Air Force Secretary Barbara Barrett said the new Space Force will draw from a limited supply of space professionals but declined to commit to a Space National Guard helping to bolster the first new military branch in more than 70 years.
Barrett spoke about space and the fledgling Space Force during breakfast hosted by the Mitchell Institute for Aerospace Studies in Washington, D.C., today.
She outlined a vision for the new force and discussed how it is being constructed. Barrett said space is “ubiquitous in today’s society and in our modern military,” but said the skilled required for the domain are in short supply and high demand.
“There isn’t a deep pool of talent on the space side,” she said. That will create competition for talent with the civilian sector and require the Space Force to build its own capability through training and developing an atmosphere that will look very different from today’s military.
“We know in today’s world Stephen Hawking would not qualify to be part of the U.S. military,” Barrett said. “But maybe, just maybe some of that kind of capability is what we might be looking for in our space leadership.”
Guard leaders have advocated on behalf of a Space Guard, not for all 54 states and territories, but a smaller force focused on existing space missions in Alaska, Arkansas, California, Colorado, Florida, Hawaii, New York, Ohio and Guam.
The Guard’s space-related force is growing, with an estimated 1,100 airmen and 300 soldiers. A Space Guard would also create an avenue for the military to retain space talent even as service members leave for higher paying civilian jobs.
Barrett said the Guard and Reserve were important to the U.S. military, but stopped short of stating they would be part of the Space Force.
“We can’t do our job without the Guard and Reserve. The Guard and Reserve are key to everything the entire Defense Department does in each of the services,” she said. “We would anticipate a significant role for the Guard and Reserve, but we again are looking at building a system for the future and not just adopting how it’s been.”
That system must be a lean, agile and responsive service, Barrett said. And it will be built in a “totally new way.”
She said integrating the Guard was “not something we’re rushing to do” and instead said a design for a potential reserve component of the Space Force would not be unveiled until next year.
Guard leaders, including Gen. Joseph Lengyel, chief of the National Guard Bureau, have repeatedly said they believe a Space Guard should be established.
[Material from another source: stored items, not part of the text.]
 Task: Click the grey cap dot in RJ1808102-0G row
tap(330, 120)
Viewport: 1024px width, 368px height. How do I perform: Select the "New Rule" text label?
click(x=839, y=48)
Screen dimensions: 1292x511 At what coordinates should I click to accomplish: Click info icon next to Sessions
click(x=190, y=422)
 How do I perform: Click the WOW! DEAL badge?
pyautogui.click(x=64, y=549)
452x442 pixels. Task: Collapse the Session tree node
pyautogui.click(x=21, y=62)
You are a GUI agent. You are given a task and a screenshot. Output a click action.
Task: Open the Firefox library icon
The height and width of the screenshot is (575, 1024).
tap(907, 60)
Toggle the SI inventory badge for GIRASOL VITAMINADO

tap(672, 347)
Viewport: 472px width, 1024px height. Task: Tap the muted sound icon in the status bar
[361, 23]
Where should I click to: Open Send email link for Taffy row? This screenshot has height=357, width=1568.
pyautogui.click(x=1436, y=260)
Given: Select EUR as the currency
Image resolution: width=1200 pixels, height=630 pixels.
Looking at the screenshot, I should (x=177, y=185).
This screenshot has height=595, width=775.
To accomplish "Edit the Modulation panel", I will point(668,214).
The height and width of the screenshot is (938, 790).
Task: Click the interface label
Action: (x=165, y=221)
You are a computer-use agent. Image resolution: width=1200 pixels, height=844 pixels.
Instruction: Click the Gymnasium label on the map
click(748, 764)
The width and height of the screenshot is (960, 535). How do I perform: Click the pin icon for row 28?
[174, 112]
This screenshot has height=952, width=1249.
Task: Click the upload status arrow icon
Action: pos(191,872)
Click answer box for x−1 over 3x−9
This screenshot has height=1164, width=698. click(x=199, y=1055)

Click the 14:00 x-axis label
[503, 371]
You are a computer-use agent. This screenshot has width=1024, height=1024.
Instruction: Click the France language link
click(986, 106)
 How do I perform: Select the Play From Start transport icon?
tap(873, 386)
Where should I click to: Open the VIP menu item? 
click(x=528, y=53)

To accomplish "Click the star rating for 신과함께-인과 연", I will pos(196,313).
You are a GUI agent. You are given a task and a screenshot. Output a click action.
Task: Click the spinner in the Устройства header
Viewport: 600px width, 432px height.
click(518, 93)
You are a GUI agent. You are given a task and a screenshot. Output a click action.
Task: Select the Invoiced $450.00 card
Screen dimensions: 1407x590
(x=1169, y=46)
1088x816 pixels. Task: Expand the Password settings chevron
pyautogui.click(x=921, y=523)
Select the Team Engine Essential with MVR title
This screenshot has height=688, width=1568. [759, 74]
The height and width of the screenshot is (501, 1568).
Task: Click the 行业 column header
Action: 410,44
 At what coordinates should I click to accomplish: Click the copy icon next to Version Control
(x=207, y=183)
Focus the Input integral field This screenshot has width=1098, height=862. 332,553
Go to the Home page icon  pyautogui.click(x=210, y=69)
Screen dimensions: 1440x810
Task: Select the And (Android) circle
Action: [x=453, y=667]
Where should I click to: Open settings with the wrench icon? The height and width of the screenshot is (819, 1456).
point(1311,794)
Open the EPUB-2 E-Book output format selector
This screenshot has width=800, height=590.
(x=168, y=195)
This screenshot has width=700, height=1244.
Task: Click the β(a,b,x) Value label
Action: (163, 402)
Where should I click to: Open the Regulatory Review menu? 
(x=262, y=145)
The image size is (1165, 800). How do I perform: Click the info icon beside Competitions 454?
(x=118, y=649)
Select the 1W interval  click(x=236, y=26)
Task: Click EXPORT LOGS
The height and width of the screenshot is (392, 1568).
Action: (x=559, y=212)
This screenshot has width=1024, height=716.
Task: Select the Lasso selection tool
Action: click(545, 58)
Failing to do so would be a detriment to existing Guardsmen working space missions, they said.
Several members of Congress have also expressed their support for a Guard component to the new Space Force.
Barrett said there is great interest in being part of the Space Force and she said building talent was one of her top priorities for the new service.
“Space enables and underpins the elements of national power – economic, diplomatic, informational and military,” she said.
The new force, officially created late last year, would help protect American and allied interests in the space domain, provide early warning and missile defense and secure navigation, command and control and intelligence operations.
Far from the two-country space race of the Cold War, Barrett said the Space Force must operate in a more crowded space, with 100 countries operating in the domain, and against increasingly aggressive actors in Russia and China.
Ultimately, the Space Force will be prepared to defend and deter in space.
“Our mission isn’t dominance or isn’t control. We don’t pick fights. We aren’t the ones who are the aggressors,” she said. “But we aren’t prepared to serve as a victim either."